Exercise details
Extend the blog post on Johnny Mercer's centennial, starting right after its last sentence.

Excerpt
Archive for November, 2009

My Huckleberry Friend

Friday, November 6th, 2009
Lyricist Johnny Mercer (Savannah Morning News)

Lyricist Johnny Mercer (Savannah Morning News)

 
A Johnny Mercer lyric is all the wit you wish you had and all the love you ever lost.
 
So said Frank Sinatra, one of the great interpreters of American song.
 
The lyricist John Herndon Mercer (1909-1976) would have turned 100 on November 18. His centennial is being celebrated with tributes all over the world and particularly in his hometown of Savannah, Georgia.
 
Naturally, I have to get in the act!
 
Composer/pianist Alice Parker and I will perform a local tribute to Mercer’s music on Friday, November 20, in Colrain, Massachusetts.
 
Mercer wrote the words to hundreds of memorable songs, including “That Old Black Magic,” “Something’s Gotta Give,” “Jeepers Creepers,” “Days of Wine and Roses,” and “The Autumn Leaves.”
 
Perhaps because he worked with many different composers, Mercer’s legacy is a little dimmer in the popular mind than those of lyricists such as Cole Porter, Ira Gershwin, and Oscar Hammerstein II. Singers like me love to perform his songs, however.

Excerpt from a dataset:
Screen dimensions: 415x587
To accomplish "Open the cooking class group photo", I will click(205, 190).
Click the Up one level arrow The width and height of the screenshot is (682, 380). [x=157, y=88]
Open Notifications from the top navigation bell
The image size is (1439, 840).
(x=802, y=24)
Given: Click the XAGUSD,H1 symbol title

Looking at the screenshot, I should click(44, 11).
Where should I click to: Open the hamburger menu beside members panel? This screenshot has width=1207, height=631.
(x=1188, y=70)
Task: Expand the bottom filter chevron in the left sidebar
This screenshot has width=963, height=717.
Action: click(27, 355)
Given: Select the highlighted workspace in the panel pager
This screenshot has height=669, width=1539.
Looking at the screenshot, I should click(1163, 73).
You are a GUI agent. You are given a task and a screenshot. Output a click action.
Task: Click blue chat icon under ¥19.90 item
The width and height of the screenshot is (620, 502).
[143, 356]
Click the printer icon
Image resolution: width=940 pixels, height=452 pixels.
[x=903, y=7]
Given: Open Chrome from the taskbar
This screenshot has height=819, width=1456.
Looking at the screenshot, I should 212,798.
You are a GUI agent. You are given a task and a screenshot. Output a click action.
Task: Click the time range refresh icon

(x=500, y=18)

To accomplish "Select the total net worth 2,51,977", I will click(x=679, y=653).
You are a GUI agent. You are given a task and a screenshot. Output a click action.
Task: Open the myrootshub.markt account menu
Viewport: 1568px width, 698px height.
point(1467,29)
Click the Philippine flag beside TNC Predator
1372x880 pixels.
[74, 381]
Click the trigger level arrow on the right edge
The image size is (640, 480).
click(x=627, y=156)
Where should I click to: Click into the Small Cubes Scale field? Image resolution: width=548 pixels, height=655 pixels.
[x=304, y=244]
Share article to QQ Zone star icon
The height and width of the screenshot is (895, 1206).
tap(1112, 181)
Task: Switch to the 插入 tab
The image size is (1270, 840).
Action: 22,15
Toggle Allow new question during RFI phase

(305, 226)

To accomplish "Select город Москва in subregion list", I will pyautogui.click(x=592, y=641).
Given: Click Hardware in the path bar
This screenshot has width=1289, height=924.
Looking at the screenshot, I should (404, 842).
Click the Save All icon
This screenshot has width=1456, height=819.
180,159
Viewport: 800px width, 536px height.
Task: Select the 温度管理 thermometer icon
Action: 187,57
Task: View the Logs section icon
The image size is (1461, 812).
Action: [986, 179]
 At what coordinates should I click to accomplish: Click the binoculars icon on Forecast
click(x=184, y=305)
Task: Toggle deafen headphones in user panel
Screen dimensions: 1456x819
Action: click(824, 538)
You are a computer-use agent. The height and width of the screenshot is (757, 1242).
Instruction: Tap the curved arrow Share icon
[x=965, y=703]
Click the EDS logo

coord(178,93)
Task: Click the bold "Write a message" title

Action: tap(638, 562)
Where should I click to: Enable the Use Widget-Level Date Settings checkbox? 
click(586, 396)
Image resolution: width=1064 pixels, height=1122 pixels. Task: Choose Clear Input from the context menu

Answer to the problem
 
The Sinatra quotation says it all. Mercer produced brilliant, lively numbers like “Accentuate the Positive” and funny ones like “Lonesome Polecat” from the film Seven Brides for Seven Brothers. Sung by lonely woodchoppers, it offers one of my all-time favorite lines: “A man can’t sleep when he sleeps with sheep.”
 
And then Mercer hit the ear with a lyric of love and longing like “Blues in the Night” or “Come Rain or Come Shine.” Sometimes it’s all a singer can do to get through these songs without crying.
 
A couple of my favorite Mercer lyrics are among his more obscure works. I’m a sucker for a sweet tune called “Lullaby” from the short-lived Broadway show Saint Louis Woman, which he wrote with composer Harold Arlen in 1946.
 
It tenderly evokes memories of early childhood and laments our collective inability to recreate the feelings we had in our parents’ arms.
 
I also relish one of Mercer’s earliest songs, “Satan’s Li’l Lamb,” a collaboration with Arlen and lyricist Yip Harburg. The three threw it together for an African-American review in New York in 1932.
 
As soon as the great Broadway belter Ethel Merman heard it she ran out and recorded it. The music and lyrics are bluesy and sad but also funny and self-deprecatory, full of jazz rhythms and chords.
 
“Satan’s L’il Lamb” also winds up with a high, dramatic passage. High, dramatic passages are better than candy to us sopranos!
 
In addition to writing songs, Johnny Mercer was an influential performer and a pioneer in the recording industry.
 
He began his career as an actor and singer; he sang with both the Paul Whiteman and Benny Goodman Orchestras. In his prime he hosted regular radio shows in which he performed and promoted his own songs and those of his peers.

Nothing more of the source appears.